Outboard-EQ Help

Transient designer and SplitEQ

> Each band has a frequency-selective Transient Designer and a SplitEQ-style Tonal/Transient gain pair. They share a single envelope detector per band, so the same fast/slow envelope analysis drives b

Questa pagina è attualmente mostrata in inglese. La versione localizzata è in arrivo.

Each band has a frequency-selective Transient Designer and a SplitEQ-style Tonal/Transient gain pair. They share a single envelope detector per band, so the same fast/slow envelope analysis drives both — at low CPU cost.

Transient Designer

An SPL-DET-style differential envelope follower per band: four parallel one-pole detectors (Fast Attack, Slow Attack, Fast Sustain, Slow Sustain) extract the transient and sustain envelopes from the band's signal. The detector's sidechain is the EQ output of the band itself — so the shaping is frequency-selective. Eight bands give you eight independent transient designers in one plugin.

Controls

Attack

−15 dB to +15 dB. Negative values soften the attack of the band frequency (tame snare clicks, soften cymbal smacks). Positive values exaggerate the attack (bring a kick punch forward, sharpen a snare).

Sustain

−24 dB to +24 dB. Negative values reduce the body and sustain of the band (tighten a boomy kick, dry a wet snare). Positive values fatten the sustain (extend a kick body, lengthen a cymbal wash).

Transient On (master gate)

Card-level power switch. Off disables all per-band transient designers regardless of their settings.

Default behaviour

Out-of-the-box per-band defaults model typical drum/kit needs:

  • Low bands → kick-snap shaping
  • Low-mid bands → snare crack and tom-body
  • High bands → cymbal shimmer and air

Load the Drums Bus preset to see the defaults in action; tweak from there.

Differential envelope scope

The 5th stage card is a scope that scrolls the last 500 ms of the four envelope followers for the currently-selected band.
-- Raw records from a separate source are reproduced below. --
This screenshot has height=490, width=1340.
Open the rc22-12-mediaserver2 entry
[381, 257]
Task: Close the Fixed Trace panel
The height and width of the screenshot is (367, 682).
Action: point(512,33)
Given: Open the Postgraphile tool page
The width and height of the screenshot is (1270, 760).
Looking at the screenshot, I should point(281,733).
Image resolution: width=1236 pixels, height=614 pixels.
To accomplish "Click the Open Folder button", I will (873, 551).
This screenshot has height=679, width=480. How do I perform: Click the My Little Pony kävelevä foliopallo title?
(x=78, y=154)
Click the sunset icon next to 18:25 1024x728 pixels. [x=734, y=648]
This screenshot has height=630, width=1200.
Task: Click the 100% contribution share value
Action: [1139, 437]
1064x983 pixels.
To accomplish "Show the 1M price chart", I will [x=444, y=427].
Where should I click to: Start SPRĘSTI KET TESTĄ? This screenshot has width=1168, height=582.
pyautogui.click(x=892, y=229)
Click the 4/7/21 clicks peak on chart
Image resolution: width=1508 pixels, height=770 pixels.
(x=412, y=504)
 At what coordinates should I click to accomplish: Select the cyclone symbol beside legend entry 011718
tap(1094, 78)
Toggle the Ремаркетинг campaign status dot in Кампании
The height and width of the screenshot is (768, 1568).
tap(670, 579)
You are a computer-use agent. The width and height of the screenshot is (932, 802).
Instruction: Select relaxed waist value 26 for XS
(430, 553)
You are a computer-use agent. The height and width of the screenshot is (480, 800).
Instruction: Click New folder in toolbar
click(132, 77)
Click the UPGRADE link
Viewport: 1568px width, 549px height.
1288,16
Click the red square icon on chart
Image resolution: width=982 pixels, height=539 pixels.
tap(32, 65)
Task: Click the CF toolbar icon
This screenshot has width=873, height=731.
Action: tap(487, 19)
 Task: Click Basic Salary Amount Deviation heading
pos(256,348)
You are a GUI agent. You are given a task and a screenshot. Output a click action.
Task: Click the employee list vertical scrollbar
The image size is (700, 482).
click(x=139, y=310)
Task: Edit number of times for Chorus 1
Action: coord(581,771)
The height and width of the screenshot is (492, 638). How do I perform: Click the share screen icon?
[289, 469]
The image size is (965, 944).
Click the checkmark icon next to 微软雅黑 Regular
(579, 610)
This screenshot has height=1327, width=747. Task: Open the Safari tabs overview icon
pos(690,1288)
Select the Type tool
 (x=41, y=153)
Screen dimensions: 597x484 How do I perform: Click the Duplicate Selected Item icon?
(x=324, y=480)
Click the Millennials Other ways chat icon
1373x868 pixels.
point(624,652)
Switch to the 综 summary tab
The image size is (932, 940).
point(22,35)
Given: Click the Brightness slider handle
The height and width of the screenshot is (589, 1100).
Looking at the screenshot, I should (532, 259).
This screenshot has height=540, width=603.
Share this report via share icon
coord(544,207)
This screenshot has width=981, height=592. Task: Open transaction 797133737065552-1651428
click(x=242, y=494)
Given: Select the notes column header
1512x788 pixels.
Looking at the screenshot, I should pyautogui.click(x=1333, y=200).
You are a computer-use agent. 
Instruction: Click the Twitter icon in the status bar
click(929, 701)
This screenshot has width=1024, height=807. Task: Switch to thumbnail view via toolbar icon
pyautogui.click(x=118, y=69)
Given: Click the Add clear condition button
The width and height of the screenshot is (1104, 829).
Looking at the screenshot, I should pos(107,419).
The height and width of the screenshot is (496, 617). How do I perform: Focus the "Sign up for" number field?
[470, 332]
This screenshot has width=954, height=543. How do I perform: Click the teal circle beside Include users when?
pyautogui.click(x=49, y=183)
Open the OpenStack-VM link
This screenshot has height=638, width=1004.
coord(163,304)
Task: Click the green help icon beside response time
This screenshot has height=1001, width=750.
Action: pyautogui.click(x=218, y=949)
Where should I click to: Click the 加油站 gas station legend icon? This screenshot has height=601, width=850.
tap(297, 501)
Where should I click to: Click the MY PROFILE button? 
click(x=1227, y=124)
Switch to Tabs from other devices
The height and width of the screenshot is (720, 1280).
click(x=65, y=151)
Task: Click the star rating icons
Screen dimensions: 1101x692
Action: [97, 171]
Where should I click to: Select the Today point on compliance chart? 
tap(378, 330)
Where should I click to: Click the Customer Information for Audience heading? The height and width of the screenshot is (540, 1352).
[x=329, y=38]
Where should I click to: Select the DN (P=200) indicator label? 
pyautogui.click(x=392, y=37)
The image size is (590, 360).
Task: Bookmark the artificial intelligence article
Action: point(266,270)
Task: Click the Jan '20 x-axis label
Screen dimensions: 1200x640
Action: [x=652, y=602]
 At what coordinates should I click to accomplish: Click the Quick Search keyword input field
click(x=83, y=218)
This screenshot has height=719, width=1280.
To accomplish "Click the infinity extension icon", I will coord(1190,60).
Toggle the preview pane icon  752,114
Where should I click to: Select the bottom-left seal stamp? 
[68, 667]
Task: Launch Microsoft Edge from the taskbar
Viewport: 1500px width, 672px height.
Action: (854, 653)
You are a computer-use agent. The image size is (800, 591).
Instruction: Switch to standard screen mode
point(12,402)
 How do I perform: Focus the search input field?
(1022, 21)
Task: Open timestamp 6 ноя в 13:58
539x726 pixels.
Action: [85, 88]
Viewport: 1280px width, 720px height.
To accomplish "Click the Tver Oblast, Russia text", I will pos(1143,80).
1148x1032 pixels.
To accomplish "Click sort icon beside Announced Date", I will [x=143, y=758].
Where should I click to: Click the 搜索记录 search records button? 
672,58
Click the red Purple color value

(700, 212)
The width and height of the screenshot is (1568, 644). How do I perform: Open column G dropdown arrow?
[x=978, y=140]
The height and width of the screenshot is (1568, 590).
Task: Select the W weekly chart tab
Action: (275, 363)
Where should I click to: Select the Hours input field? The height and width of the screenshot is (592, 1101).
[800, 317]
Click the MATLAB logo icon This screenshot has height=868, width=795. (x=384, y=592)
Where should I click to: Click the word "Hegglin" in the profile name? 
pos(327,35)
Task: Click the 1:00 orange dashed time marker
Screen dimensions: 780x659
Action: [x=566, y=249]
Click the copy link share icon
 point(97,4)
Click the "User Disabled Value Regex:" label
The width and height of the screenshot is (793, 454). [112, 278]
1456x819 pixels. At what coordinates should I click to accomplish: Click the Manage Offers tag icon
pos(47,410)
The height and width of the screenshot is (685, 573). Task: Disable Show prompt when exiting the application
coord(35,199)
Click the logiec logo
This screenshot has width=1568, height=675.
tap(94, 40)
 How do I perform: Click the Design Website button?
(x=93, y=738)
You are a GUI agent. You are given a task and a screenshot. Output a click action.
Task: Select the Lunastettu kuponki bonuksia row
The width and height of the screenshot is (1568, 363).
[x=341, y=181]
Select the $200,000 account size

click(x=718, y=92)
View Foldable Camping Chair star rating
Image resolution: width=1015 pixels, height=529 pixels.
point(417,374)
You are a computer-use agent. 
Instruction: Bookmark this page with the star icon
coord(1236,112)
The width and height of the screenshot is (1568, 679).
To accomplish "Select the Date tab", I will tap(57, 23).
Useful for understanding what the attack and sustain shaping is actually reacting to before you dial in your move.

SplitEQ

The same envelope detection that drives Transient Designer is also used to split the band's signal into a Transient component and a Tonal component, then independently gain them.

Controls

Tonal Gain

±24 dB. Boost or cut the sustained, harmonic part of the band — the long notes, the resonances, the body.

Transient Gain

±24 dB. Boost or cut the impulsive part of the band — the click, the pluck, the attack edges.

Split On (master gate)

With both tonal and transient gain at 0 dB and the master gate on, the band reconstructs bit-identically. With the master gate off, the band passes through as the static EQ shape only — no envelope decomposition.

When to use

  • Tonal +6 / Transient 0 — fatten the body of a snare without making it click louder.
  • Tonal 0 / Transient +6 — sharpen the attack of a kick without changing its weight.
  • Tonal −3 / Transient +3 — emphasize the tap of a hi-hat over its decay tail.

Shared envelope

The Transient Designer and SplitEQ share the same PerBandTransientDesigner instance — the detector runs once per band, regardless of how many of the two stages you use. So the CPU cost of "Transient + Split, all 8 bands" is barely above "Transient alone".

Tips

  • Engage both stages on the same band only when you have a clear musical reason — they can fight each other if Transient pushes the attack up while Split's Transient Gain is cutting it.
  • The envelope is built on the band output, not the band input. That means an active EQ filter on the band changes what the detector sees. To detect on the raw input, set the band's filter to Peak with 0 dB gain — the band is then a frequency-selective listener with no audible EQ effect.
  • The differential envelope scope (5th card) is a great learning tool. Solo a band, play the source, and watch how Fast vs Slow envelopes diverge on different material.